> **TASK DESCRIPTION**:
Both the line with "なべこ (1010, 1187)" and the line with "01708 750027 (155, 2253)" in the records below must appear in the output, along with every line between them, exactly and with nothing added.

---------------

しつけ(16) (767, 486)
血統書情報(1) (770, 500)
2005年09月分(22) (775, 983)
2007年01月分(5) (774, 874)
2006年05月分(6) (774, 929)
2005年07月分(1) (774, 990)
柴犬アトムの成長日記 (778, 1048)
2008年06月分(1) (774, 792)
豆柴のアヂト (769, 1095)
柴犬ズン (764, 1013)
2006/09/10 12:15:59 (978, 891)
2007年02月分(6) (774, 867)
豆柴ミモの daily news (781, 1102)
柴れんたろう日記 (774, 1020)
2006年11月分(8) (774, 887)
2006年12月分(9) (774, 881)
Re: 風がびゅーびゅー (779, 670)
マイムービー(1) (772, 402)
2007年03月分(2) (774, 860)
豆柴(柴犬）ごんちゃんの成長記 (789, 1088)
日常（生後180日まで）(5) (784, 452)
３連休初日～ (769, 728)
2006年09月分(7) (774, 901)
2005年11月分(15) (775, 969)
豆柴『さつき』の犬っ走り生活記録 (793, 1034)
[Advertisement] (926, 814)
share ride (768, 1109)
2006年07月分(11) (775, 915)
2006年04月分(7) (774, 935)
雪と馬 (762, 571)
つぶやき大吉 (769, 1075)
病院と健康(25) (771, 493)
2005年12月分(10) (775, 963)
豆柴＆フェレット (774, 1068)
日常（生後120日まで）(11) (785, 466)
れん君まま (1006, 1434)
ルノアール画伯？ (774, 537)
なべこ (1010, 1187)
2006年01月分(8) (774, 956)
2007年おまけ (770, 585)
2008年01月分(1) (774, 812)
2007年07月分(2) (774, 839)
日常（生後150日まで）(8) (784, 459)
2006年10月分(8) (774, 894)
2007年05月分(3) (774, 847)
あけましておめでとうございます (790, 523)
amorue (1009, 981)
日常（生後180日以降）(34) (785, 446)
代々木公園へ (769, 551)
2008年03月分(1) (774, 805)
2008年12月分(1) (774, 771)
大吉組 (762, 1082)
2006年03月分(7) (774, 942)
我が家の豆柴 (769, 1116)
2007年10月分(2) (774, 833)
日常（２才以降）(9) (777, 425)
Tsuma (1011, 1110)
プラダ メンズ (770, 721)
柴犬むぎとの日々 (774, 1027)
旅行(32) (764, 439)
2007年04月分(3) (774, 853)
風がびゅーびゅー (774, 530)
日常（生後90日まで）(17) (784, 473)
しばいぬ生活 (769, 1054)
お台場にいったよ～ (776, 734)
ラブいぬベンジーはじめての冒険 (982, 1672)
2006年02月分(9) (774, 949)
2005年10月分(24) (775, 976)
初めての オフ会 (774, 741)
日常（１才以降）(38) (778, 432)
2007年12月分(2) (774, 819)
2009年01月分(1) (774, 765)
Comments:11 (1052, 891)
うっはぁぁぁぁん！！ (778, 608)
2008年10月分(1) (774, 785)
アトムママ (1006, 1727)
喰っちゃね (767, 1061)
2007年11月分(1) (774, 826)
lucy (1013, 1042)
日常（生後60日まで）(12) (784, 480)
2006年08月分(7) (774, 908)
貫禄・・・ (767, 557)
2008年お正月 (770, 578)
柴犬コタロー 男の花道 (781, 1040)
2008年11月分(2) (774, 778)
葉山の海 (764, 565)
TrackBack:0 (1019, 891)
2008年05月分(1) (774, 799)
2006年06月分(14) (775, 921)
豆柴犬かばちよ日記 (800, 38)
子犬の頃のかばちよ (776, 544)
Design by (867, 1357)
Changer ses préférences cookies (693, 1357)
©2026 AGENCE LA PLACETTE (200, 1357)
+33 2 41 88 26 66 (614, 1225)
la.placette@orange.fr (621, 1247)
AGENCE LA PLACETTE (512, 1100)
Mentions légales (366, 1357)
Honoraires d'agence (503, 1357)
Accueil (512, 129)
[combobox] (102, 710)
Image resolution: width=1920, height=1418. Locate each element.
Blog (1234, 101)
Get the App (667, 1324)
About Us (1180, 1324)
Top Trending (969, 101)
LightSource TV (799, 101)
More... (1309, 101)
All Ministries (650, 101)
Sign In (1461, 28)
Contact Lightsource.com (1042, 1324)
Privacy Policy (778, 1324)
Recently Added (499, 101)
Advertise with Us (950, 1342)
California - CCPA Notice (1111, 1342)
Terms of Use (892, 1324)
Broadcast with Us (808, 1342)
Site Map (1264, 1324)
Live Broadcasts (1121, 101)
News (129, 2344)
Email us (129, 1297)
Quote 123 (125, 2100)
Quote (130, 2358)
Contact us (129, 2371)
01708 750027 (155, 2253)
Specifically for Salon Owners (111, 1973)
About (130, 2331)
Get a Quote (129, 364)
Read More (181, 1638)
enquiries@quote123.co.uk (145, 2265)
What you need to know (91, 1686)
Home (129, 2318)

---------------

> **ANSWER BELOW**:
なべこ (1010, 1187)
2006年01月分(8) (774, 956)
2007年おまけ (770, 585)
2008年01月分(1) (774, 812)
2007年07月分(2) (774, 839)
日常（生後150日まで）(8) (784, 459)
2006年10月分(8) (774, 894)
2007年05月分(3) (774, 847)
あけましておめでとうございます (790, 523)
amorue (1009, 981)
日常（生後180日以降）(34) (785, 446)
代々木公園へ (769, 551)
2008年03月分(1) (774, 805)
2008年12月分(1) (774, 771)
大吉組 (762, 1082)
2006年03月分(7) (774, 942)
我が家の豆柴 (769, 1116)
2007年10月分(2) (774, 833)
日常（２才以降）(9) (777, 425)
Tsuma (1011, 1110)
プラダ メンズ (770, 721)
柴犬むぎとの日々 (774, 1027)
旅行(32) (764, 439)
2007年04月分(3) (774, 853)
風がびゅーびゅー (774, 530)
日常（生後90日まで）(17) (784, 473)
しばいぬ生活 (769, 1054)
お台場にいったよ～ (776, 734)
ラブいぬベンジーはじめての冒険 (982, 1672)
2006年02月分(9) (774, 949)
2005年10月分(24) (775, 976)
初めての オフ会 (774, 741)
日常（１才以降）(38) (778, 432)
2007年12月分(2) (774, 819)
2009年01月分(1) (774, 765)
Comments:11 (1052, 891)
うっはぁぁぁぁん！！ (778, 608)
2008年10月分(1) (774, 785)
アトムママ (1006, 1727)
喰っちゃね (767, 1061)
2007年11月分(1) (774, 826)
lucy (1013, 1042)
日常（生後60日まで）(12) (784, 480)
2006年08月分(7) (774, 908)
貫禄・・・ (767, 557)
2008年お正月 (770, 578)
柴犬コタロー 男の花道 (781, 1040)
2008年11月分(2) (774, 778)
葉山の海 (764, 565)
TrackBack:0 (1019, 891)
2008年05月分(1) (774, 799)
2006年06月分(14) (775, 921)
豆柴犬かばちよ日記 (800, 38)
子犬の頃のかばちよ (776, 544)
Design by (867, 1357)
Changer ses préférences cookies (693, 1357)
©2026 AGENCE LA PLACETTE (200, 1357)
+33 2 41 88 26 66 (614, 1225)
la.placette@orange.fr (621, 1247)
AGENCE LA PLACETTE (512, 1100)
Mentions légales (366, 1357)
Honoraires d'agence (503, 1357)
Accueil (512, 129)
[combobox] (102, 710)
Image resolution: width=1920, height=1418. Locate each element.
Blog (1234, 101)
Get the App (667, 1324)
About Us (1180, 1324)
Top Trending (969, 101)
LightSource TV (799, 101)
More... (1309, 101)
All Ministries (650, 101)
Sign In (1461, 28)
Contact Lightsource.com (1042, 1324)
Privacy Policy (778, 1324)
Recently Added (499, 101)
Advertise with Us (950, 1342)
California - CCPA Notice (1111, 1342)
Terms of Use (892, 1324)
Broadcast with Us (808, 1342)
Site Map (1264, 1324)
Live Broadcasts (1121, 101)
News (129, 2344)
Email us (129, 1297)
Quote 123 (125, 2100)
Quote (130, 2358)
Contact us (129, 2371)
01708 750027 (155, 2253)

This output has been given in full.